© The Author(s), under exclusive license to APress Media, LLC, part of Springer Nature 2022
S. M. JainIntroduction to Transformers for NLPhttps://doi.org/10.1007/978-1-4842-8844-3_2

2. Introduction to Transformers

Shashank Mohan Jain1  
(1)
Bangalore, India
 

Around December 2017, a seminal paper titled “Attention Is All You Need” was published. This paper revolutionized the way the NLP domain would look like in the times to come. Transformers and what is known as a sequence-to-sequence architecture are described in this paper.

A sequence-to-sequence (or Seq2Seq) neural network is a neural network that converts one sequence of components into another, such as the words in a phrase. (Considering the name, this should come as no surprise.)

Seq2Seq models excel at translation, which involves transforming a sequence of words from one language into a sequence of other words in another. Long Short-Term Memory (LSTM)–based neural network architectures are deemed best for the sequence-to-sequence kind of requirements. The LSTM model has a concept of forget gates via which it can also forget information, which it doesn’t need to remember.

What Is a Seq2Seq Neural Network?

A Seq2Seq model is one that begins with a sequence of objects (such as words, letters, or time series) and produces still another sequence of items as its output. When it comes to neural machine translation, we need to provide an input sentence in a specific language, and output should be the translated text in another language.

As shown in Figure 2-1 , the neural network based on the Seq2Seq architecture takes the word learn as input and outputs the French translation of the word.

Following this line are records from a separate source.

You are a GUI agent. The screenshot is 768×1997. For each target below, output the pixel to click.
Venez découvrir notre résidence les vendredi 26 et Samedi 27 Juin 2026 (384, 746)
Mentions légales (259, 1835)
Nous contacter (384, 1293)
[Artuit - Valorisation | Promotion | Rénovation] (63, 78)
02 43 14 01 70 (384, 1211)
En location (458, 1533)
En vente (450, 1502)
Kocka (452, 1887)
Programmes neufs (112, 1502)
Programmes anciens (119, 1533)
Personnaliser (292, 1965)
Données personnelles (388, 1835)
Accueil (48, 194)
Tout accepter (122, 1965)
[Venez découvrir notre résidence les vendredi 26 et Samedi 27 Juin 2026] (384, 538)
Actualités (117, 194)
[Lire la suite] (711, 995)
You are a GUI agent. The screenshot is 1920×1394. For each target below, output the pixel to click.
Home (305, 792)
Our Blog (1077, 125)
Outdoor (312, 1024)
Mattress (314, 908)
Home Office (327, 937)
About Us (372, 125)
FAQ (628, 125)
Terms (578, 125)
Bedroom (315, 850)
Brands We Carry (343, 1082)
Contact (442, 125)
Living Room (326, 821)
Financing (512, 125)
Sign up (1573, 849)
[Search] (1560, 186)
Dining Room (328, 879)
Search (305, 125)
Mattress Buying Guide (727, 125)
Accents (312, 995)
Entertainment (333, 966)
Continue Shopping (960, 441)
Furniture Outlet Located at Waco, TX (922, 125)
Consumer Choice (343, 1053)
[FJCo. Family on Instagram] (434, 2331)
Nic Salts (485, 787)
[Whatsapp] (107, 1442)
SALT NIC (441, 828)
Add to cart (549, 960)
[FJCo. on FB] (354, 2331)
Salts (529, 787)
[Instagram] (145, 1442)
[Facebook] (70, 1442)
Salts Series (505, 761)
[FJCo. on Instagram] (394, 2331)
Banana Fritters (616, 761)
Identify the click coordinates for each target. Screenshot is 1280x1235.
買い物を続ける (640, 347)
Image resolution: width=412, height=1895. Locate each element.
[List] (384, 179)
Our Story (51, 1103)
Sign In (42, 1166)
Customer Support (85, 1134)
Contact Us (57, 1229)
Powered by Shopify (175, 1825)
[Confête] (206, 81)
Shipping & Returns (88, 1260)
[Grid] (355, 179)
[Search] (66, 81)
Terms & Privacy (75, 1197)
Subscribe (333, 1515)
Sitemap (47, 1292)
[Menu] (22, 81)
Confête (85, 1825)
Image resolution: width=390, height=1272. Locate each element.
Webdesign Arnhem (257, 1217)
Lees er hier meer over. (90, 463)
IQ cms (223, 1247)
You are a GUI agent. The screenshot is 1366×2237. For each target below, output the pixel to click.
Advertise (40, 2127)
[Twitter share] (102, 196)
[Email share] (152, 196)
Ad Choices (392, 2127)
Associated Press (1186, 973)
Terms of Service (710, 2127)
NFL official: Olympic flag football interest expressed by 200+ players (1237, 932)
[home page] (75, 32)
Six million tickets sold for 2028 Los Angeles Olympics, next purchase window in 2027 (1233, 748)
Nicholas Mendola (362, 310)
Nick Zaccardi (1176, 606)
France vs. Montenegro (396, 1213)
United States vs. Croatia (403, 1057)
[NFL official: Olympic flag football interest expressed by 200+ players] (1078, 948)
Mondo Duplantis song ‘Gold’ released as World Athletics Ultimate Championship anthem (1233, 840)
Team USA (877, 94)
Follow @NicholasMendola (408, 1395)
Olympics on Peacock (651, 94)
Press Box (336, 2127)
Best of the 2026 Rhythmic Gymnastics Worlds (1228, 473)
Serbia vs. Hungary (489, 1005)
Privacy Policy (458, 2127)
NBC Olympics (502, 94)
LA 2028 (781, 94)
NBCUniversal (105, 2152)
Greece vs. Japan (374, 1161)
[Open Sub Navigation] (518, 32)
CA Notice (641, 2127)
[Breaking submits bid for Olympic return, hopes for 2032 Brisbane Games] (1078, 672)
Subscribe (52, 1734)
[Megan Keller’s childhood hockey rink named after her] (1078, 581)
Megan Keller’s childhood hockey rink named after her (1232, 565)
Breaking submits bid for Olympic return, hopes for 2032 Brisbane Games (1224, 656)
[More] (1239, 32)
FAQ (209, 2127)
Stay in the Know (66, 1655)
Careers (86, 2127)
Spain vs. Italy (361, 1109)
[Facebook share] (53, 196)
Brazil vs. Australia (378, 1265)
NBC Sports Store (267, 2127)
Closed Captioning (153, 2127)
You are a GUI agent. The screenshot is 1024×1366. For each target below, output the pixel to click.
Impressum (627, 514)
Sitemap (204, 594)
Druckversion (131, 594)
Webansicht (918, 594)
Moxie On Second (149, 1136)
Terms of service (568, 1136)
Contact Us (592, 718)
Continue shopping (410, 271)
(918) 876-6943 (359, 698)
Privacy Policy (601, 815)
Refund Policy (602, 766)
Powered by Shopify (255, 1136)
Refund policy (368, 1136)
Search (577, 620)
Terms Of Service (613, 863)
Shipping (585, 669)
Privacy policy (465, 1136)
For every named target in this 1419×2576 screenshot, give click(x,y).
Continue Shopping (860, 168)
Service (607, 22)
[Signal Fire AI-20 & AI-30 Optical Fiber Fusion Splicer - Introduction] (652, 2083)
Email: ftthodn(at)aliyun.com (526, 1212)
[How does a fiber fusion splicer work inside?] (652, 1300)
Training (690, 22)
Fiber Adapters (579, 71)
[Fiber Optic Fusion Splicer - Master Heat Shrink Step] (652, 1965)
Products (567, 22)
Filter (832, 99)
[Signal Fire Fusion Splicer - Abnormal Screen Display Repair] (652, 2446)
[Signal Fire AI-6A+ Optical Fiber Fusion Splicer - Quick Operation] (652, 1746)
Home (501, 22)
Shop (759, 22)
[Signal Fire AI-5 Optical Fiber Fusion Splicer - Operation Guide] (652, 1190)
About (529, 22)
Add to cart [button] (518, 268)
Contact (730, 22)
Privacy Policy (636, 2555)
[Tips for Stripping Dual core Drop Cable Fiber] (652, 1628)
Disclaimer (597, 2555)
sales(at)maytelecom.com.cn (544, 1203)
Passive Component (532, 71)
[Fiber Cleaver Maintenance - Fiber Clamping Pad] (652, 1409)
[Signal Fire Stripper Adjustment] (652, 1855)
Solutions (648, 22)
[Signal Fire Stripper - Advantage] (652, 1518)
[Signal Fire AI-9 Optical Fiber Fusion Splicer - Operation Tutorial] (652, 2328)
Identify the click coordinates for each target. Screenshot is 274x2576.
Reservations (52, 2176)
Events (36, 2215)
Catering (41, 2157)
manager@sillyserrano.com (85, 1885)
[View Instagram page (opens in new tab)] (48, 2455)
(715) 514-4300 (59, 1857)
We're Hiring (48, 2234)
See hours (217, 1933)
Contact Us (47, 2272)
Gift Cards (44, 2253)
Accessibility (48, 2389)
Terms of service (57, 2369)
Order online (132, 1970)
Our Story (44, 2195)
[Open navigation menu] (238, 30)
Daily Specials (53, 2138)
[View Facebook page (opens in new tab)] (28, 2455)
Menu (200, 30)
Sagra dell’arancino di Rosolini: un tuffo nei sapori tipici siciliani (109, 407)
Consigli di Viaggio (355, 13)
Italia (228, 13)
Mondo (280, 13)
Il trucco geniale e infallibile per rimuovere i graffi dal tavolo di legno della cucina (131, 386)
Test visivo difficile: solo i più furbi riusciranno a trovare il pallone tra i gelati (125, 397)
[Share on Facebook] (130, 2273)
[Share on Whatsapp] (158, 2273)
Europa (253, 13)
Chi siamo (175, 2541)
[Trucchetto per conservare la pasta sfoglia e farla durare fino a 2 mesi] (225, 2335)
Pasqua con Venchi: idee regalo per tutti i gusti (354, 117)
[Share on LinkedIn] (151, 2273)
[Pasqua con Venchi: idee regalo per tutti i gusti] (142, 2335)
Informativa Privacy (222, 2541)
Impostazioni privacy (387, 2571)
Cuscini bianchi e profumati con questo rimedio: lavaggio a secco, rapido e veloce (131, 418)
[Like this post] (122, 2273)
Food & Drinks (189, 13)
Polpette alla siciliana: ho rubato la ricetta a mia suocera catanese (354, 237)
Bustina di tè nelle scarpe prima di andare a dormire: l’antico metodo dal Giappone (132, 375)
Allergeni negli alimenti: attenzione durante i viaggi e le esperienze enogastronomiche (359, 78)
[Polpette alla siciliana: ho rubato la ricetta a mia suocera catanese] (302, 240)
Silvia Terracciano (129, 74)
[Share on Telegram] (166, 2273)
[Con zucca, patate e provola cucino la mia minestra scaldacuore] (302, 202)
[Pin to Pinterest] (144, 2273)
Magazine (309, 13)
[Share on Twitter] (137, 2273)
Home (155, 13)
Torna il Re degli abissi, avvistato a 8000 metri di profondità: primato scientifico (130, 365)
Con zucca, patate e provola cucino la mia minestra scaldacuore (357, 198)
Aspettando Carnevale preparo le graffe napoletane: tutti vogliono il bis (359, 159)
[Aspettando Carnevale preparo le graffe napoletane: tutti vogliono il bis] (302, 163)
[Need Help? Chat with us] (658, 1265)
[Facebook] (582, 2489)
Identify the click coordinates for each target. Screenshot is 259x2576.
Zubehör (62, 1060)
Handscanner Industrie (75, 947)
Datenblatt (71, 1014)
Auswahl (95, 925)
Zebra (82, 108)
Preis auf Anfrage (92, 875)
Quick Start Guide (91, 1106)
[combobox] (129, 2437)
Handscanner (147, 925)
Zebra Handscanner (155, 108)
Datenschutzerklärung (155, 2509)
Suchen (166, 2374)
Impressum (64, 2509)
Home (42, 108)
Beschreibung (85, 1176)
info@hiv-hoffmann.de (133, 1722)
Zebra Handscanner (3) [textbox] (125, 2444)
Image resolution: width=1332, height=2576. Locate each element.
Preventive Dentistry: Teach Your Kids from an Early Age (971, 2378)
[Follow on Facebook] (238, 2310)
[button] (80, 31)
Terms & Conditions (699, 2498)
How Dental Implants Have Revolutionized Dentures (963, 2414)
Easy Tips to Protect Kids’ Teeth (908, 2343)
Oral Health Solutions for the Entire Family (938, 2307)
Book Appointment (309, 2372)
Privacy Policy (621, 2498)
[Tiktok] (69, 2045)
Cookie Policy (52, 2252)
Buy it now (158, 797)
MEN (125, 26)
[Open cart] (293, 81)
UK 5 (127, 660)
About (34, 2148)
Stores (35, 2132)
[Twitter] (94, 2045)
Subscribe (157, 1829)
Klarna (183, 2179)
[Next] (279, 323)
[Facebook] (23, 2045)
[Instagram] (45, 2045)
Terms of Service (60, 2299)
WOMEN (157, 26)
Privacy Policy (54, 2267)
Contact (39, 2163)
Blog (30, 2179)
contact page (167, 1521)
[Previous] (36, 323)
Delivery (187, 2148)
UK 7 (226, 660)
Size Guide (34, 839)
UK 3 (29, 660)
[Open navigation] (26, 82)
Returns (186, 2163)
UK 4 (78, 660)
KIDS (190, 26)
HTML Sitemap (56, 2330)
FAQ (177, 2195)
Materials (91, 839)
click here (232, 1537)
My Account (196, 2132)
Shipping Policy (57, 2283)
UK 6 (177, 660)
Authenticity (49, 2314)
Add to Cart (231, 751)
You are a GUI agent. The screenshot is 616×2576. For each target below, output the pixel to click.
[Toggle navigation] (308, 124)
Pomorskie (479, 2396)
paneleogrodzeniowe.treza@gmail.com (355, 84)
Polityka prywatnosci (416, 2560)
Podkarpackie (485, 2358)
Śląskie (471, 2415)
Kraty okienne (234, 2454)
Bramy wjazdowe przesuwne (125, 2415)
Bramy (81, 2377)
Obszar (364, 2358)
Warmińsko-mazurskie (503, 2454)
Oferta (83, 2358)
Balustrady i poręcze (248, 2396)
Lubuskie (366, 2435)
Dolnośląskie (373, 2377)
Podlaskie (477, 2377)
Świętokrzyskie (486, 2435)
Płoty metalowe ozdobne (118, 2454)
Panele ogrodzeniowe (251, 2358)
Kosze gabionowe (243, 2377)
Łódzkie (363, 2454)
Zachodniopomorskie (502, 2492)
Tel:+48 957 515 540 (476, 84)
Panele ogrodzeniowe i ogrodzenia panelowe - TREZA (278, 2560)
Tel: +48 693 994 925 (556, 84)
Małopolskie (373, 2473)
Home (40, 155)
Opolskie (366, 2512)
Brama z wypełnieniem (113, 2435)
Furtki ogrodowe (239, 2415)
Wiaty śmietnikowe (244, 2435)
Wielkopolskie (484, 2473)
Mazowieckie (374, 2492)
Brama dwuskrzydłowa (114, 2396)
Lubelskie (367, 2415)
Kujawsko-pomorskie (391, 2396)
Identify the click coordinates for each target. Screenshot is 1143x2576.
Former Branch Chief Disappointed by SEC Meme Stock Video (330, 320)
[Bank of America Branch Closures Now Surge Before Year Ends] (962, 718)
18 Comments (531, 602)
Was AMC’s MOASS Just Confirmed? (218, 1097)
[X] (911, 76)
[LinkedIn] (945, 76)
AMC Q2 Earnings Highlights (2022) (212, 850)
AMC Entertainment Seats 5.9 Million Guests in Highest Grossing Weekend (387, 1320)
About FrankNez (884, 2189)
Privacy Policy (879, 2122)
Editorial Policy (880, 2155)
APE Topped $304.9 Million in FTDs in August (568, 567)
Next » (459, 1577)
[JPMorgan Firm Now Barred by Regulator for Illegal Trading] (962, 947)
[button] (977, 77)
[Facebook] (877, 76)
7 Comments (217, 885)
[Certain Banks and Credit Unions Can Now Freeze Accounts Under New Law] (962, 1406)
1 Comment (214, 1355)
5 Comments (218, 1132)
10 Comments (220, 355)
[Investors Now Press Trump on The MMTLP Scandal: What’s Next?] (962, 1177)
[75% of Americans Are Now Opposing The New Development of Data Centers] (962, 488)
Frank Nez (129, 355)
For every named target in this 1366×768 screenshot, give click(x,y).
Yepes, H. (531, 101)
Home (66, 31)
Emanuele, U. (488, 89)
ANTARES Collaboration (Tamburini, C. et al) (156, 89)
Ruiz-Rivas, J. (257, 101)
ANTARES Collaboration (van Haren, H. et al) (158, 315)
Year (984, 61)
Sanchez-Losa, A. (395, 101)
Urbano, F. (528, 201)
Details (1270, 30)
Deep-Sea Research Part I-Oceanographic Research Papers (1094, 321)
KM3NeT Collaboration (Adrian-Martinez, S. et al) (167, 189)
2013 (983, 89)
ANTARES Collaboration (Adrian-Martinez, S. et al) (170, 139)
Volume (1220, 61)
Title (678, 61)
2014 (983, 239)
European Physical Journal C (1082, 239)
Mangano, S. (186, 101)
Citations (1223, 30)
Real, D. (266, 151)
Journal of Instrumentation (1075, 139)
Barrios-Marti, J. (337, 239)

A representation of neural network form of seq to seq architecture which takes up the input and output for the translation in french of the word learn.

Figure 2-1

Function of a Seq2Seq network

The encoder and decoder are the two components that make up the model as shown in Figure 2-2. The input sequence’s context is saved by the encoder in the form of a vector, which it then transmits to the decoder so that the decoder may construct the output sequence based on the information it contains.

The architecture of encoders and decoders was mainly manifested by RNNs, LSTMs, or GRUs for sequence-to-sequence tasks.

A representation of the sequence-to-sequence order network for the decoder and the encoder which explains the architecture of the translation mask.

Figure 2-2

Encoder-decoder usage in Seq2Seq networks

Figure 2-2 explains how the encoder and decoder fit into the Seq2Seq architecture for a translation task.

We won’t go into details of the Seq2Seq architecture since the book is mostly about transformers. But to understand the essence of Seq2Seq models, they take a sequence as input and transform it into another sequence.

The Transformer

As was discussed in the beginning of this chapter, there was this great paper called “Attention Is All You Need” in which a new neural architecture called the transformer was proposed. The main highlight of this work was a mechanism called self-attention . One of the idea transformer architecture was to move away from sequential processing where we provided input to the network one at a time. For example, in the case of a sentence, the RNN or LSTM will take one word input at a time from the sentence. This would mean the processing will only be sequential. Transformers intended to change this design by providing the whole sequence as input at one shot to the network and allowing the network to learn one whole sentence at once. This would allow parallel processing to happen and also allow distributing the learnings to other cores or GPUs in parallel.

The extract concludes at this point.